Module 5: Case Studies & Examples
Example FAIR™ Analysis for Consideration of New Firewall Purchase
In this simple scenario, the company is considering the purchase of a new firewall. Note that secondary loss is not considered.
Threat Event Frequency
The company experiences an average of 10 attempted cyber-attacks per week.
Of those 10 attempts, the existing router blocks 7, meaning 30% of attacks get past the router.
Loss Magnitude
The cost of the existing router is $5,000.
The estimated cost of a new firewall is $15,000.
Based on industry research, implementing a new firewall is expected to reduce malicious traffic by 80%, bringing the 3 events down to (3-(3*.8) or 3-2.4=0.6 events.
The company currently spends an average of $10,000 per incident response.
The current cost is 3 events x $10,000/ea. = $30,000.

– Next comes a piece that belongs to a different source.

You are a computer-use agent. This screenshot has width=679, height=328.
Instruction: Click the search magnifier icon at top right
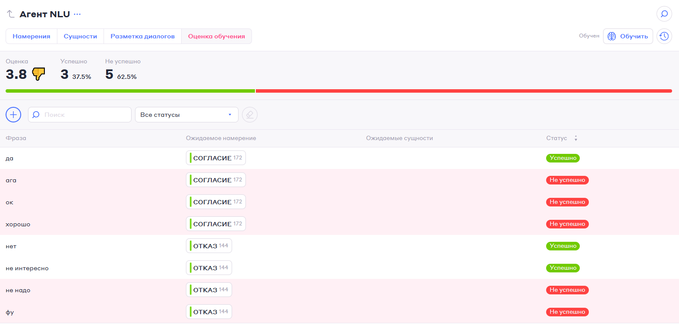(x=664, y=14)
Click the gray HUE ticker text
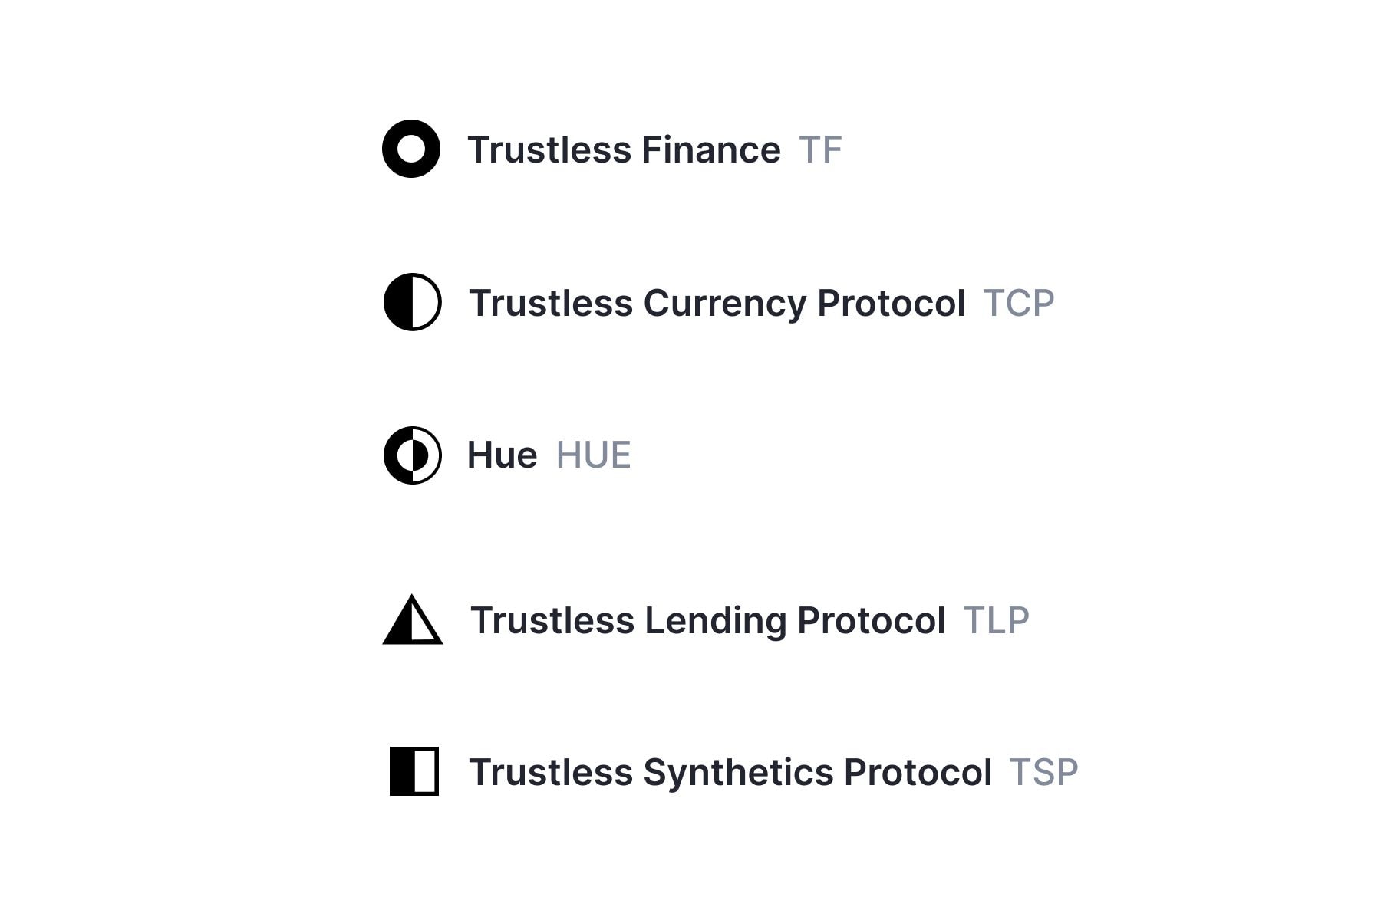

Expected new cost is 0.6 events x $10,000 = $6,000.
Savings of $24,000.
Modeling the risk
We will use the single digit values as most-likely estimates in a set of range values for the FAIR model.
In this scenario, we only need to input the Threat Event Frequency and Vulnerability % values to calculate the Loss Event Frequency. Notice that the average threat event frequency is 10, the average vulnerability is .301 or 30% and the average loss event frequency is 3. These are the most-likely values from our single digit estimates.
For the financial portion, we need only input the Loss Magnitude.
Figure 72 FAIR Example 1 Part 2
Our average loss magnitude is $9,956 which is in line with our single digit estimate of $10,000.
Figure 73 FAIR Example 1 part 3
The risk is then calculated, and the average risk is $33,244, again in line with our single digit estimate.
Remember that the $22,410 displayed at the top of this image is just 1 of the 1,000 values generated in the probability distribution. If you scroll through all 1,000 possibilities, you will see this number change to display all the values represented in the chart.
Example FAIR ™ Analysis Data Breach
In this scenario a consulting company has 2 offices, one on the east coast and one on the west coast. Each office has an exchange server, a share point server, perimeter defenses and 10 people per office. They use Office 365, and a variety of other applications. The company applies industry best practices and on average it takes 32 days to apply critical patches. What’s the risk that one of these will be leveraged against the company in the next 12 months and if the company breached estimate 5,000 records compromised at a cost of $135 per record.
Given this description you estimate internal control strength at 70%. They tend to accept default configurations on systems adding role-based access controls to sensitive data. They have a good internet provider which provides them with perimeter defense, and they have very good configurations on their firewalls and routers. Taking into account the internet provider’s protection you adjust the overall strength to 95% +/- 10%.
On average their host-based protections (anti-virus and firewall) report 5 files quarantined per month. You use this statistic to estimate threat event frequency at 60 per year (5*12=60) +/- 10%.
You estimate loss magnitude at 5,000 records * $135/record = $675,000 +/- 10%.
Let’s put this into the FAIR Model.
Figure 74 FAIR Example 2 Part 1
This is the loss event side of the model. What we are seeing in our scenario is that the resistance strength is primarily the internet provider perimeter defense and a strong end-point product. Should either of these fail or be breached the likelihood of compromise increases substantially. We refer to this as brittle security. We see this is the average estimate of loss event of 0.96, but the range allows the upper limit to be as high as 6.8. Notice that the vulnerability probability distribution is heavily skewed to the left, with a long tail to the right (far less likelihood of the higher value).
Figure 75 FAIR Example 2 Part 2
Loss magnitude is easy to calculate. You can use formulas in the minimum and maximum fields for the +/- 10% calculations.
Figure 76 FAIR Example 2 Part 3
The average likely loss is $1,882,564. This reflects the +/- 10% of our estimate.